Ah Beansprout, I bought that book recently and it's on my bedside table. I'll dig it out tonight. I do think they're right at Kindergarten, as I had a nightmare time at the supermarket yesterday with him. He was doing exactly as they explained today, ignoring commands that he knows are right. I just needed to hear they're right. I usually want to hear that they're wrong!

He's being moved up into the main Kindergarten in September, in a class of 3.5 - 6yo. They're understandably trying to ensure that he behaves come that time.

So...when he gets up during dinner I should eb saying "Sit Down Now", instead of continuing "...because you'll fall off the bench and hurt yourself. You did that twice recently and there were lots of tears..." Even as I type that I realise I AM waffling too much. He must have stopped listening after the first 5 words...

OverMyDeadBody Thu 17-Jul-08 14:38:08

Sometimes, like in your example of getting up at dinner time, you just need to tell them to sit down again, firmly. Then once they are sitting again, you could explain a bit more about why.

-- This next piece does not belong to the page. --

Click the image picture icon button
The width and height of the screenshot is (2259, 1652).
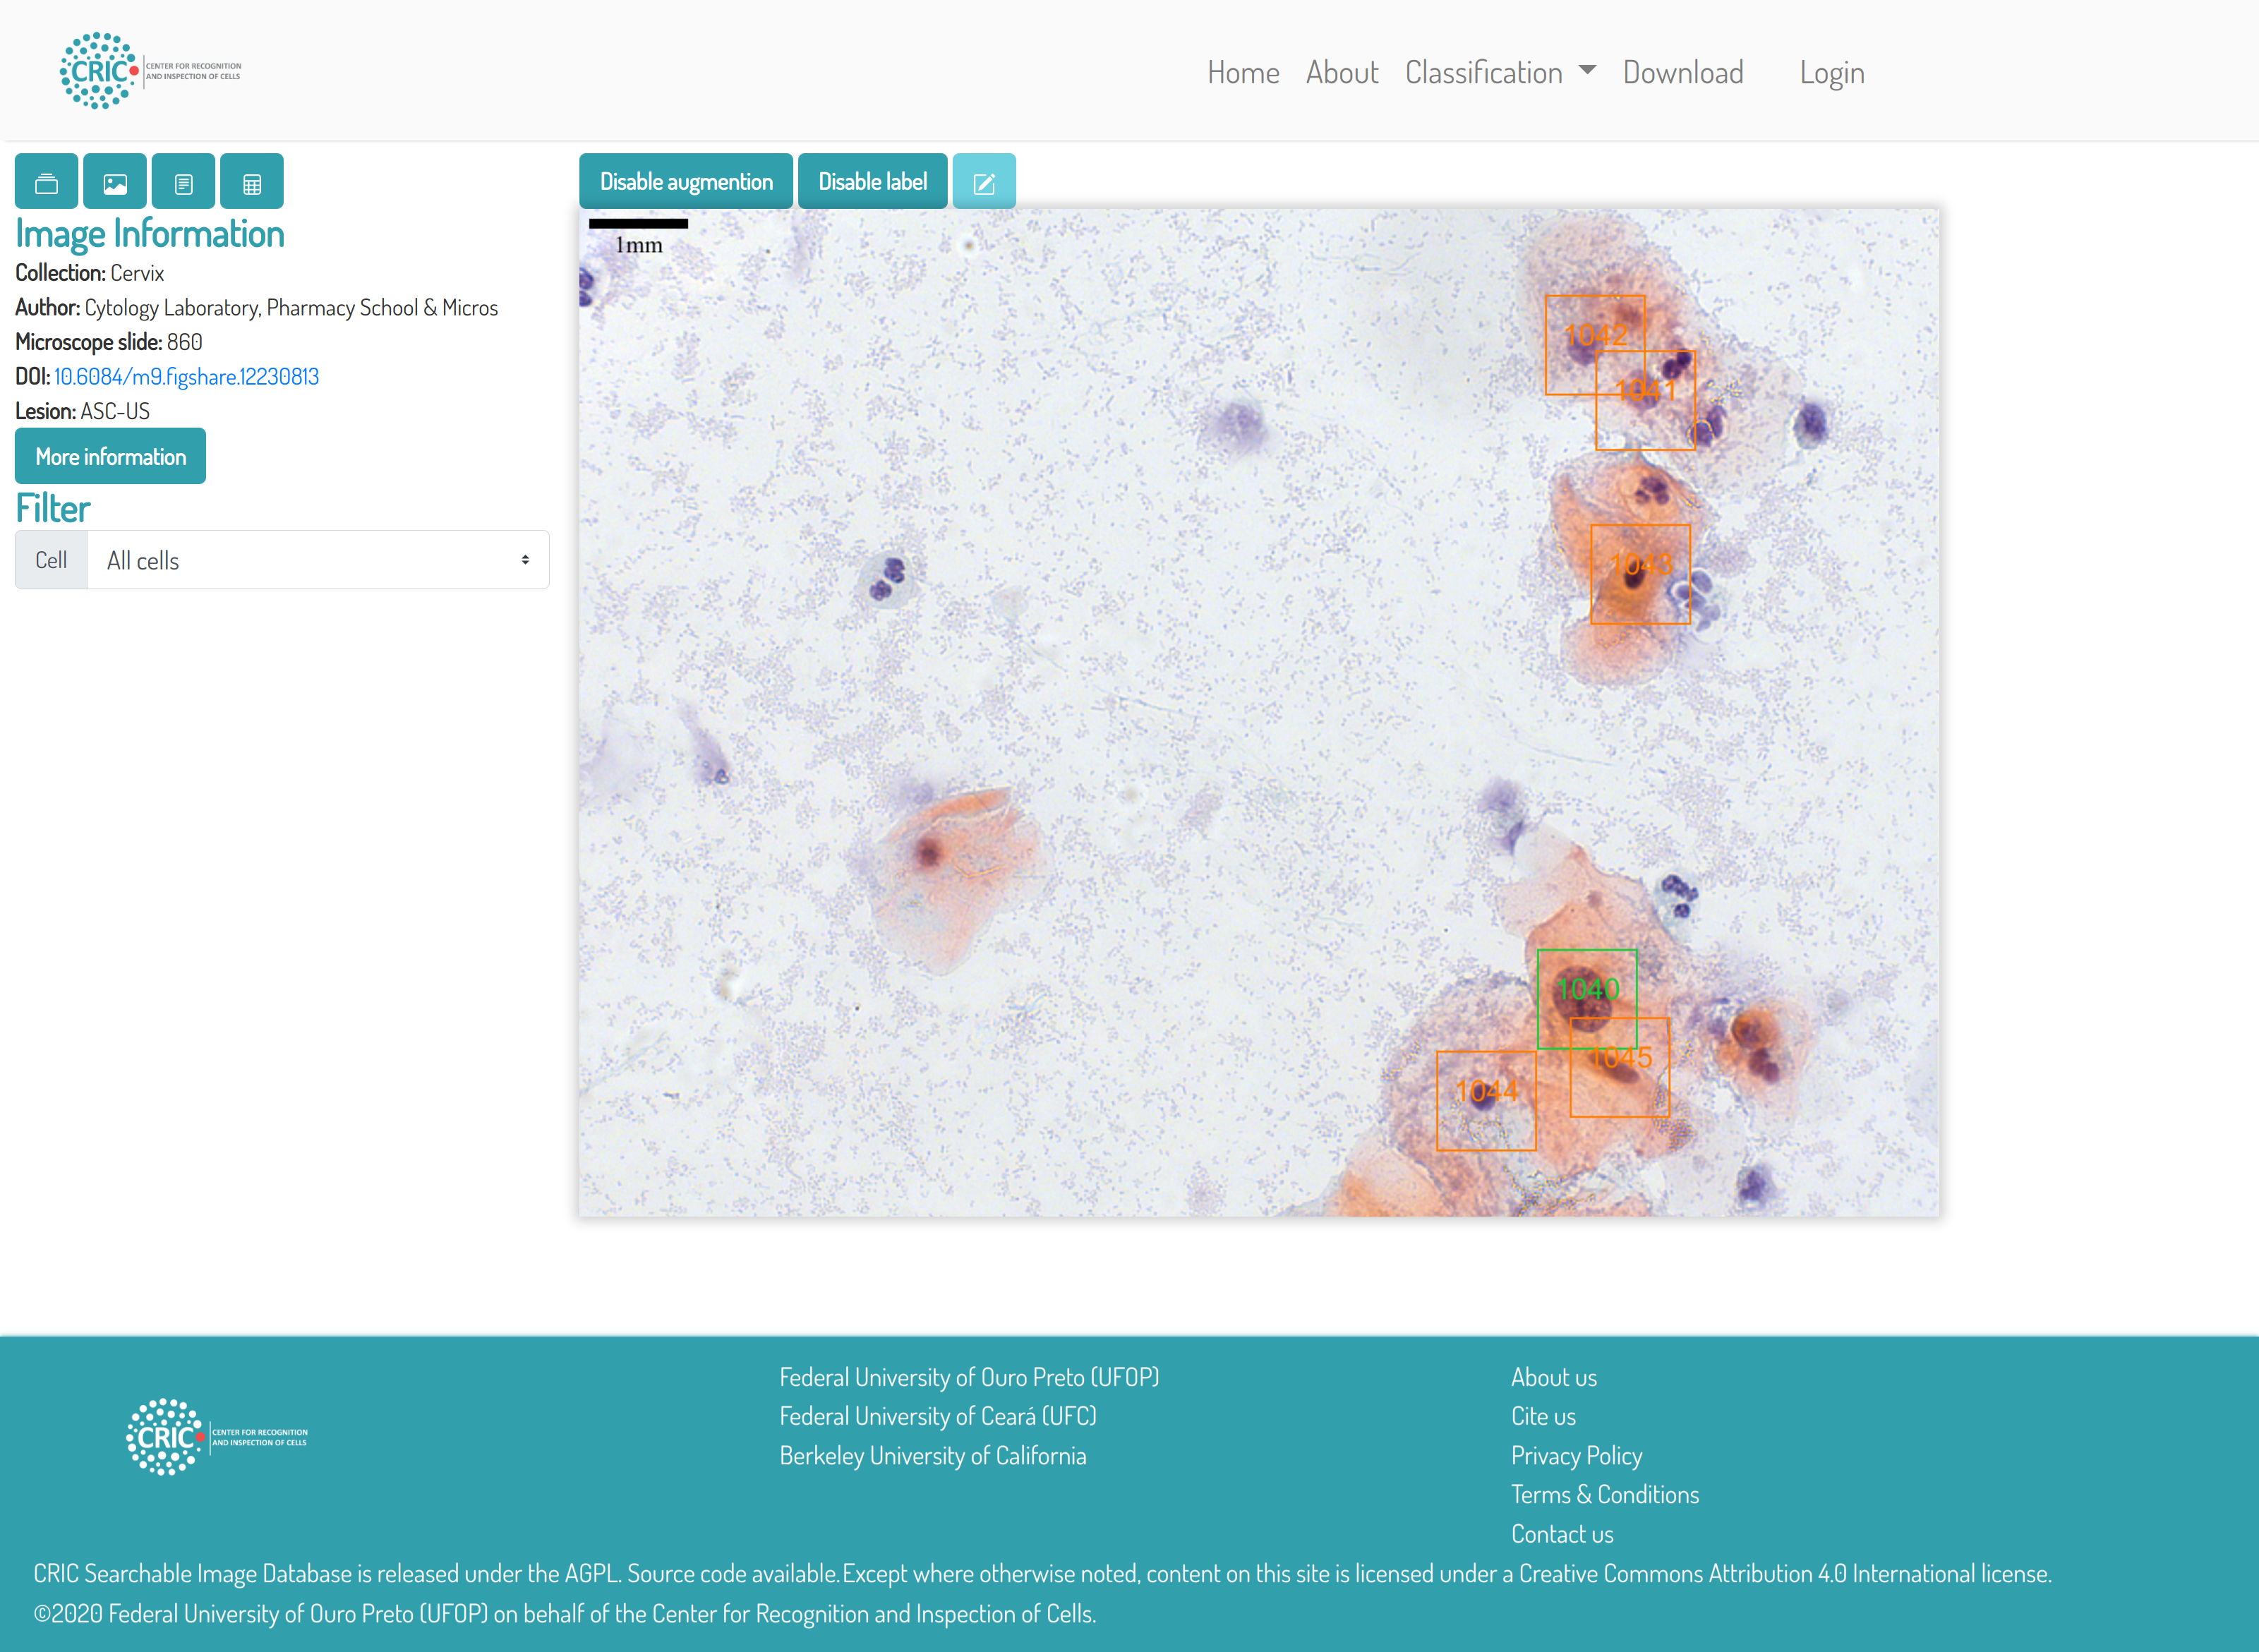115,182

The how to talk book really is good, read it!

It's important to explain to children why, but in a simple enough way for them to easily process it, overloading them with information can confuse them.

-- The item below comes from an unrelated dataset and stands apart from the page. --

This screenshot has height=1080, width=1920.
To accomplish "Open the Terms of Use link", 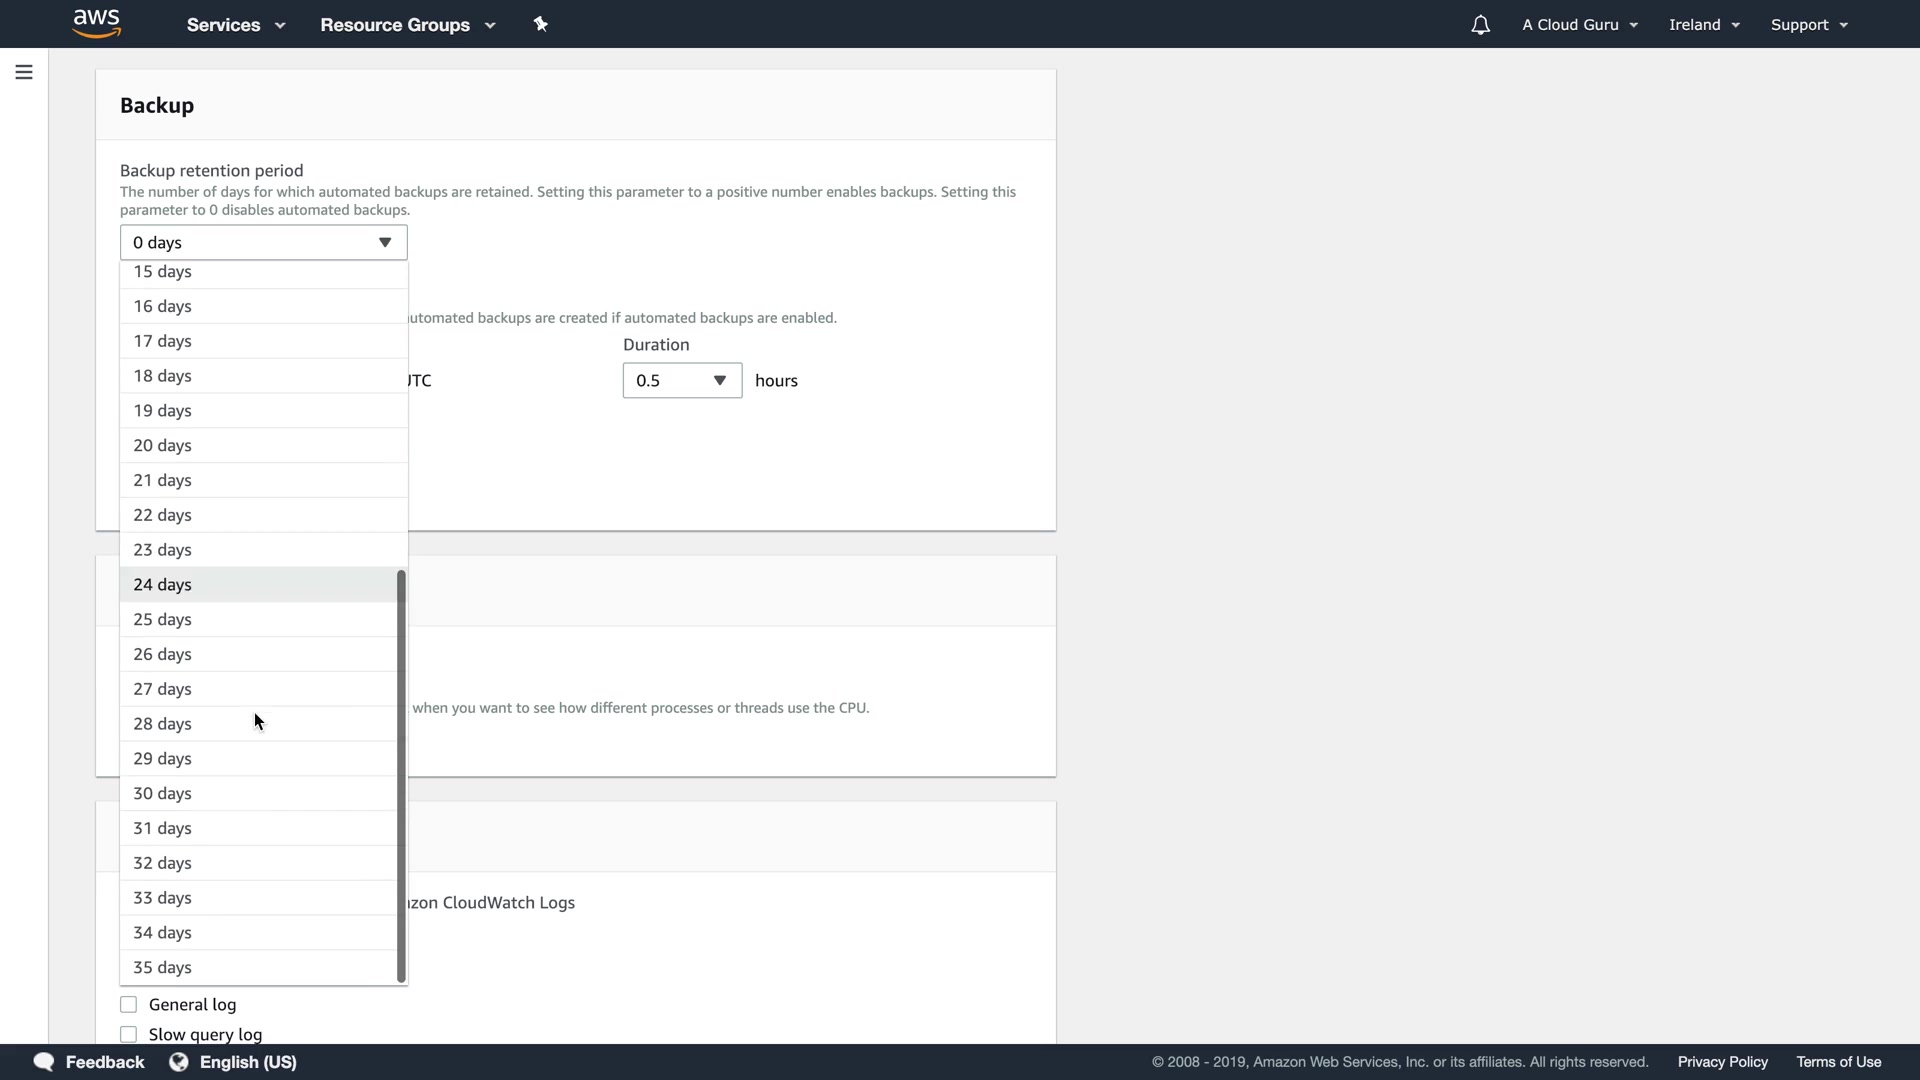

Having said that, it is your choice how to parent your children, not the kindergarten staff.

OverMyDeadBody Thu 17-Jul-08 14:38:58

and you are right, he would have stopped listening after the first 5 words, or forgotten what it was you where going on about, or that you wanted him to sit down...

ThatBigGermanPrison Thu 17-Jul-08 14:39:34

I see. Well, yes, do cut the waffle. They don't listen to it. My son's ed psych once explained to me that some kids have a time lag between hearing and processing. If, by the time they have finished processing what you said, you are still talking, they have to forget what you said and start again.

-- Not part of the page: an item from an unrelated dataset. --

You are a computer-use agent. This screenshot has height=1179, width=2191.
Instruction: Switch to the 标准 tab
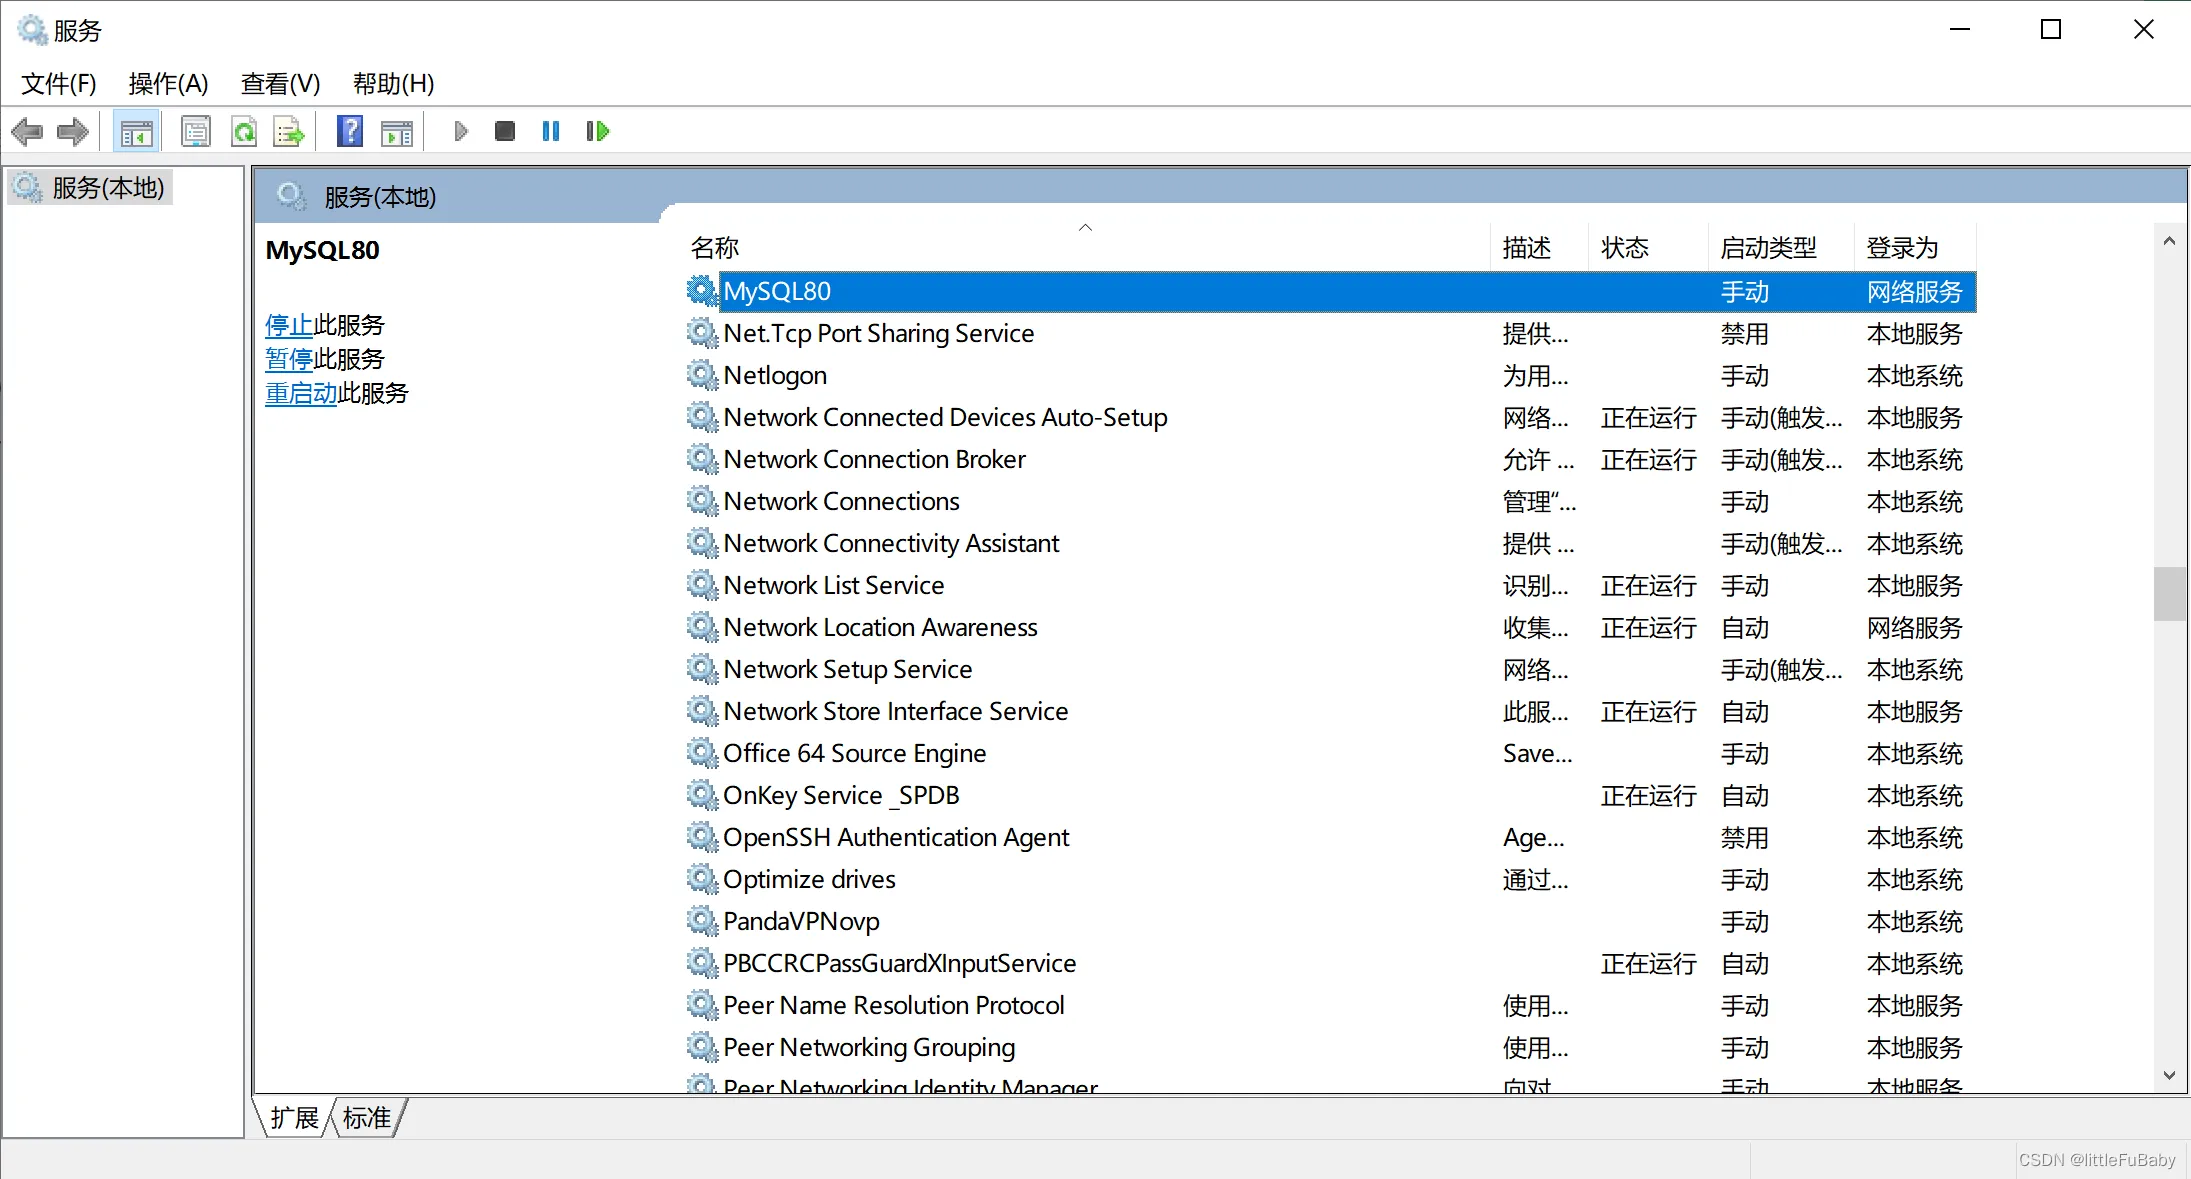366,1118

Morloth Thu 17-Jul-08 14:40:00

I do both, bark the order and then maybe explain.

Have mentioned before that our home is a benign dictatorship. Parents are the bosses and kids do as they are told. We will explain if necessary but sometimes "because I said so" is the reason.

Hehe with the dinner example I wouldn't have both with the "Down Now" it would have ben "SIT" and if not done immediately followed with "NOW".

thequietone Thu 17-Jul-08 14:40:51

Thanks everyone. Very useful advice, and my red mist at the Kindergarten staff is slowly fading! Writing this post made me realise I'm bombarding him with explanations. At his age, maybe he just needs to be told the action, as you say, OMDB.

ThatBigGermanPrison Thu 17-Jul-08 14:42:10

I do this Morloth. A teacher at the school commented (amused) that I sound like a dog trainer. I replied that 4 year old boys behave like labradors.

Morloth Thu 17-Jul-08 14:51:50

Yup - dogs/kids they both respond very well to the same stuff! Lots of love and very very clear instructions.